» To do
Copy all of the lines below word for word, changing nothing.

» Data excerpts
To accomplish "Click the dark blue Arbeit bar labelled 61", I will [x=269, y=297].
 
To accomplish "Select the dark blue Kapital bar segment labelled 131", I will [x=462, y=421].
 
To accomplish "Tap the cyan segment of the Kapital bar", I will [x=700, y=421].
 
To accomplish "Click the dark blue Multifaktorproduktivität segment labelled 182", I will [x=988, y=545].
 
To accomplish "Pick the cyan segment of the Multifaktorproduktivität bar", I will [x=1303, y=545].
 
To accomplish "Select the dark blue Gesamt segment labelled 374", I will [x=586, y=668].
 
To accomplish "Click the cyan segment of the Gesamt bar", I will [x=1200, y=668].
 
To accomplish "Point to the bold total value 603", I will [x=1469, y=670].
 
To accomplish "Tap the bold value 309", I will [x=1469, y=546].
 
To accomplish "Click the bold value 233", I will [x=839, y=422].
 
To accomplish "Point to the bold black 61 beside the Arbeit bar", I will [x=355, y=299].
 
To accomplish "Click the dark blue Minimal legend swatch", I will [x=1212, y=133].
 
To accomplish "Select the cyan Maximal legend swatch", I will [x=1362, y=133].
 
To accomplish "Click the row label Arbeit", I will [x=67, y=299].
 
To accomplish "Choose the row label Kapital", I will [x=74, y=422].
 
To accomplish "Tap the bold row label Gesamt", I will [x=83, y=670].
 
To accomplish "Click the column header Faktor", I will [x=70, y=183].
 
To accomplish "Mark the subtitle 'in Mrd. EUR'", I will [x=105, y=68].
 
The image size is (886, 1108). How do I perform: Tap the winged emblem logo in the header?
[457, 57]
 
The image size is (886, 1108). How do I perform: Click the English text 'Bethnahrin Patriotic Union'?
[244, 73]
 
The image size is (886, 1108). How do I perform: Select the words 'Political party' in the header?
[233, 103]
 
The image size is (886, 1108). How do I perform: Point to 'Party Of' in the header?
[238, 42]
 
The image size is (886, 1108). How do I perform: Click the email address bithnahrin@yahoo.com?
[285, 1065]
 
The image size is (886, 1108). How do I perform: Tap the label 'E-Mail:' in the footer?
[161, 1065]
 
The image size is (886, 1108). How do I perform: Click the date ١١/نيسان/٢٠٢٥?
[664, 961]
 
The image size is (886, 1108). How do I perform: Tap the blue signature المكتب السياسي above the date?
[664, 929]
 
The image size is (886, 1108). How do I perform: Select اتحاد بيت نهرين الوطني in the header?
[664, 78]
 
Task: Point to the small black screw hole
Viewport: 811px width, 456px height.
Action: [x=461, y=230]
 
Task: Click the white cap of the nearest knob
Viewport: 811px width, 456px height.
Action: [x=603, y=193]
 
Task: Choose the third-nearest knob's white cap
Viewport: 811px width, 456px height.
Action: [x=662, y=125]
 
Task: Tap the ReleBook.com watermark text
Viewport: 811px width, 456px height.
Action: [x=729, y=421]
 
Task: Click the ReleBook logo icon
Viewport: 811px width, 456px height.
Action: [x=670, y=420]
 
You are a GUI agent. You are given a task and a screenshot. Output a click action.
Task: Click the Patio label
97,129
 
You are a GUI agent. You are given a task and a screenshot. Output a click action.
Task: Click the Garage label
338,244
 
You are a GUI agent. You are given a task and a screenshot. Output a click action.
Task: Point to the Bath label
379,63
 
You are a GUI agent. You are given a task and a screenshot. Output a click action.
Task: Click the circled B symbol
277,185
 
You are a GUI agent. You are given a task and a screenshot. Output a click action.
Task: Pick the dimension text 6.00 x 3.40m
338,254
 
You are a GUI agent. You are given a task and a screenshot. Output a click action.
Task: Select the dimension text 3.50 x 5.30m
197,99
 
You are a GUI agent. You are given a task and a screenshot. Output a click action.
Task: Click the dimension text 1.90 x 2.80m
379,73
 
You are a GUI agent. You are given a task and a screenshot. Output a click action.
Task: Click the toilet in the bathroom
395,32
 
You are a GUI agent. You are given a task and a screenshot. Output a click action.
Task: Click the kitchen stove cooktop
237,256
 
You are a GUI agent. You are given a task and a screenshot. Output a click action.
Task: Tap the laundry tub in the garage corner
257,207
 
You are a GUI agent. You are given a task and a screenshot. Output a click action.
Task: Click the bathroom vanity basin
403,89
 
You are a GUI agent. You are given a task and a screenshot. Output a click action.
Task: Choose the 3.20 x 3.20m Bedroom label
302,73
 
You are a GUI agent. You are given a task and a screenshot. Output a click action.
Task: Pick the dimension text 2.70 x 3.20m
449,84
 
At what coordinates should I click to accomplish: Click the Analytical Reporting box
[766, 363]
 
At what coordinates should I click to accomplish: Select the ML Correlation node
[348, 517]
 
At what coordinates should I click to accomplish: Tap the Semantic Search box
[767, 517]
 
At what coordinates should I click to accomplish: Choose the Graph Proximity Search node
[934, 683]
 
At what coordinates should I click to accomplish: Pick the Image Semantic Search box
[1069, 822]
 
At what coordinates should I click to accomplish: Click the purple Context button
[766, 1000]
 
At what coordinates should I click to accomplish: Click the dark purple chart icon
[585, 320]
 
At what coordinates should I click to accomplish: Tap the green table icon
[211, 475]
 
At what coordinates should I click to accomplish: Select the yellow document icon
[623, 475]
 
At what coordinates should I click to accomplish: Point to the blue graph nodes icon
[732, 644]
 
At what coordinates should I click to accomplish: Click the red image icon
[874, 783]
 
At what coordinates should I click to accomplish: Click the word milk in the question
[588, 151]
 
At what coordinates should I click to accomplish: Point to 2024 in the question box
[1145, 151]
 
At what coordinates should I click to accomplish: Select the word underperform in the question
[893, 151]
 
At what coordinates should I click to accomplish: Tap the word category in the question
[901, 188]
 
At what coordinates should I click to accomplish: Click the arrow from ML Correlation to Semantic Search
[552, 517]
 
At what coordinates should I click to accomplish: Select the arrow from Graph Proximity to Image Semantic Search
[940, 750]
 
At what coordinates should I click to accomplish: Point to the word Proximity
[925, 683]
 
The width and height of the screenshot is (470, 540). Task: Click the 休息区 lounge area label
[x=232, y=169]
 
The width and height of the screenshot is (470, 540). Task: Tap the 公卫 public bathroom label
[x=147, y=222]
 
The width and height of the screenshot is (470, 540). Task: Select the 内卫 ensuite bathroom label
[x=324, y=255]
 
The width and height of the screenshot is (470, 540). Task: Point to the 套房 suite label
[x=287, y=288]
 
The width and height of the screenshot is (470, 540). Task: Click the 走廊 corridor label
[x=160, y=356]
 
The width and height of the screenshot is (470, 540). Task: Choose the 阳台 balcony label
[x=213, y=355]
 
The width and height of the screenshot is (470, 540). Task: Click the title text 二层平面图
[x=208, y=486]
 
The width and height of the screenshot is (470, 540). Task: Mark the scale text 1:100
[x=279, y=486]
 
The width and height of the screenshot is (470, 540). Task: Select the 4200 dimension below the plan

» The reply
To accomplish "Click the dark blue Arbeit bar labelled 61", I will [x=269, y=297].
 
To accomplish "Select the dark blue Kapital bar segment labelled 131", I will [x=462, y=421].
 
To accomplish "Tap the cyan segment of the Kapital bar", I will [x=700, y=421].
 
To accomplish "Click the dark blue Multifaktorproduktivität segment labelled 182", I will [x=988, y=545].
 
To accomplish "Pick the cyan segment of the Multifaktorproduktivität bar", I will [x=1303, y=545].
 
To accomplish "Select the dark blue Gesamt segment labelled 374", I will [x=586, y=668].
 
To accomplish "Click the cyan segment of the Gesamt bar", I will [x=1200, y=668].
 
To accomplish "Point to the bold total value 603", I will [x=1469, y=670].
 
To accomplish "Tap the bold value 309", I will [x=1469, y=546].
 
To accomplish "Click the bold value 233", I will [x=839, y=422].
 
To accomplish "Point to the bold black 61 beside the Arbeit bar", I will [x=355, y=299].
 
To accomplish "Click the dark blue Minimal legend swatch", I will [x=1212, y=133].
 
To accomplish "Select the cyan Maximal legend swatch", I will [x=1362, y=133].
 
To accomplish "Click the row label Arbeit", I will [x=67, y=299].
 
To accomplish "Choose the row label Kapital", I will [x=74, y=422].
 
To accomplish "Tap the bold row label Gesamt", I will [x=83, y=670].
 
To accomplish "Click the column header Faktor", I will [x=70, y=183].
 
To accomplish "Mark the subtitle 'in Mrd. EUR'", I will [x=105, y=68].
 
The image size is (886, 1108). How do I perform: Tap the winged emblem logo in the header?
[457, 57]
 
The image size is (886, 1108). How do I perform: Click the English text 'Bethnahrin Patriotic Union'?
[244, 73]
 
The image size is (886, 1108). How do I perform: Select the words 'Political party' in the header?
[233, 103]
 
The image size is (886, 1108). How do I perform: Point to 'Party Of' in the header?
[238, 42]
 
The image size is (886, 1108). How do I perform: Click the email address bithnahrin@yahoo.com?
[285, 1065]
 
The image size is (886, 1108). How do I perform: Tap the label 'E-Mail:' in the footer?
[161, 1065]
 
The image size is (886, 1108). How do I perform: Click the date ١١/نيسان/٢٠٢٥?
[664, 961]
 
The image size is (886, 1108). How do I perform: Tap the blue signature المكتب السياسي above the date?
[664, 929]
 
The image size is (886, 1108). How do I perform: Select اتحاد بيت نهرين الوطني in the header?
[664, 78]
 
Task: Point to the small black screw hole
Viewport: 811px width, 456px height.
Action: [x=461, y=230]
 
Task: Click the white cap of the nearest knob
Viewport: 811px width, 456px height.
Action: [x=603, y=193]
 
Task: Choose the third-nearest knob's white cap
Viewport: 811px width, 456px height.
Action: [x=662, y=125]
 
Task: Tap the ReleBook.com watermark text
Viewport: 811px width, 456px height.
Action: [x=729, y=421]
 
Task: Click the ReleBook logo icon
Viewport: 811px width, 456px height.
Action: [x=670, y=420]
 
You are a GUI agent. You are given a task and a screenshot. Output a click action.
Task: Click the Patio label
97,129
 
You are a GUI agent. You are given a task and a screenshot. Output a click action.
Task: Click the Garage label
338,244
 
You are a GUI agent. You are given a task and a screenshot. Output a click action.
Task: Point to the Bath label
379,63
 
You are a GUI agent. You are given a task and a screenshot. Output a click action.
Task: Click the circled B symbol
277,185
 
You are a GUI agent. You are given a task and a screenshot. Output a click action.
Task: Pick the dimension text 6.00 x 3.40m
338,254
 
You are a GUI agent. You are given a task and a screenshot. Output a click action.
Task: Select the dimension text 3.50 x 5.30m
197,99
 
You are a GUI agent. You are given a task and a screenshot. Output a click action.
Task: Click the dimension text 1.90 x 2.80m
379,73
 
You are a GUI agent. You are given a task and a screenshot. Output a click action.
Task: Click the toilet in the bathroom
395,32
 
You are a GUI agent. You are given a task and a screenshot. Output a click action.
Task: Click the kitchen stove cooktop
237,256
 
You are a GUI agent. You are given a task and a screenshot. Output a click action.
Task: Tap the laundry tub in the garage corner
257,207
 
You are a GUI agent. You are given a task and a screenshot. Output a click action.
Task: Click the bathroom vanity basin
403,89
 
You are a GUI agent. You are given a task and a screenshot. Output a click action.
Task: Choose the 3.20 x 3.20m Bedroom label
302,73
 
You are a GUI agent. You are given a task and a screenshot. Output a click action.
Task: Pick the dimension text 2.70 x 3.20m
449,84
 
At what coordinates should I click to accomplish: Click the Analytical Reporting box
[766, 363]
 
At what coordinates should I click to accomplish: Select the ML Correlation node
[348, 517]
 
At what coordinates should I click to accomplish: Tap the Semantic Search box
[767, 517]
 
At what coordinates should I click to accomplish: Choose the Graph Proximity Search node
[934, 683]
 
At what coordinates should I click to accomplish: Pick the Image Semantic Search box
[1069, 822]
 
At what coordinates should I click to accomplish: Click the purple Context button
[766, 1000]
 
At what coordinates should I click to accomplish: Click the dark purple chart icon
[585, 320]
 
At what coordinates should I click to accomplish: Tap the green table icon
[211, 475]
 
At what coordinates should I click to accomplish: Select the yellow document icon
[623, 475]
 
At what coordinates should I click to accomplish: Point to the blue graph nodes icon
[732, 644]
 
At what coordinates should I click to accomplish: Click the red image icon
[874, 783]
 
At what coordinates should I click to accomplish: Click the word milk in the question
[588, 151]
 
At what coordinates should I click to accomplish: Point to 2024 in the question box
[1145, 151]
 
At what coordinates should I click to accomplish: Select the word underperform in the question
[893, 151]
 
At what coordinates should I click to accomplish: Tap the word category in the question
[901, 188]
 
At what coordinates should I click to accomplish: Click the arrow from ML Correlation to Semantic Search
[552, 517]
 
At what coordinates should I click to accomplish: Select the arrow from Graph Proximity to Image Semantic Search
[940, 750]
 
At what coordinates should I click to accomplish: Point to the word Proximity
[925, 683]
 
The width and height of the screenshot is (470, 540). Task: Click the 休息区 lounge area label
[x=232, y=169]
 
The width and height of the screenshot is (470, 540). Task: Tap the 公卫 public bathroom label
[x=147, y=222]
 
The width and height of the screenshot is (470, 540). Task: Select the 内卫 ensuite bathroom label
[x=324, y=255]
 
The width and height of the screenshot is (470, 540). Task: Point to the 套房 suite label
[x=287, y=288]
 
The width and height of the screenshot is (470, 540). Task: Click the 走廊 corridor label
[x=160, y=356]
 
The width and height of the screenshot is (470, 540). Task: Choose the 阳台 balcony label
[x=213, y=355]
 
The width and height of the screenshot is (470, 540). Task: Click the title text 二层平面图
[x=208, y=486]
 
The width and height of the screenshot is (470, 540). Task: Mark the scale text 1:100
[x=279, y=486]
 
The width and height of the screenshot is (470, 540). Task: Select the 4200 dimension below the plan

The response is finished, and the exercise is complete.